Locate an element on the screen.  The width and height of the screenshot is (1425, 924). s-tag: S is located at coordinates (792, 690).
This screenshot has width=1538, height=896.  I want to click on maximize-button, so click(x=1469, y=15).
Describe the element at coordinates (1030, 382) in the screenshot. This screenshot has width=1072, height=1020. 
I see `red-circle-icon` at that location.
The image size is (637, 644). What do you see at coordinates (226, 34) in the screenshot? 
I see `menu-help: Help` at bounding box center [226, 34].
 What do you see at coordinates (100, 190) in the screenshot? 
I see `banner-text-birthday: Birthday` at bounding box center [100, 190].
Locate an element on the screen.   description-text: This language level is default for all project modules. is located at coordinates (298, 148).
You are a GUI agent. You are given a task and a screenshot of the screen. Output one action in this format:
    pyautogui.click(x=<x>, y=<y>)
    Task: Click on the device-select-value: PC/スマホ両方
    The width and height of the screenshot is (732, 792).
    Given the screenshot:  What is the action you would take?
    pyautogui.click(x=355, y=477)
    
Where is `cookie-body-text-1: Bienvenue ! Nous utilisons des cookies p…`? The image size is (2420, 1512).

■ Task to carry out ■
Reproduce the material above with every instance of "Locate an element" swapped for "Find an element", keeping all other text the same.

■ Response box ■
Find an element on the screen.  The width and height of the screenshot is (1425, 924). s-tag: S is located at coordinates (792, 690).
This screenshot has width=1538, height=896.  I want to click on maximize-button, so click(x=1469, y=15).
Describe the element at coordinates (1030, 382) in the screenshot. This screenshot has width=1072, height=1020. 
I see `red-circle-icon` at that location.
The image size is (637, 644). What do you see at coordinates (226, 34) in the screenshot? 
I see `menu-help: Help` at bounding box center [226, 34].
 What do you see at coordinates (100, 190) in the screenshot? 
I see `banner-text-birthday: Birthday` at bounding box center [100, 190].
Find an element on the screen.   description-text: This language level is default for all project modules. is located at coordinates (298, 148).
You are a GUI agent. You are given a task and a screenshot of the screen. Output one action in this format:
    pyautogui.click(x=<x>, y=<y>)
    Task: Click on the device-select-value: PC/スマホ両方
    The width and height of the screenshot is (732, 792).
    Given the screenshot:  What is the action you would take?
    pyautogui.click(x=355, y=477)
    
Where is `cookie-body-text-1: Bienvenue ! Nous utilisons des cookies p…`? The image size is (2420, 1512).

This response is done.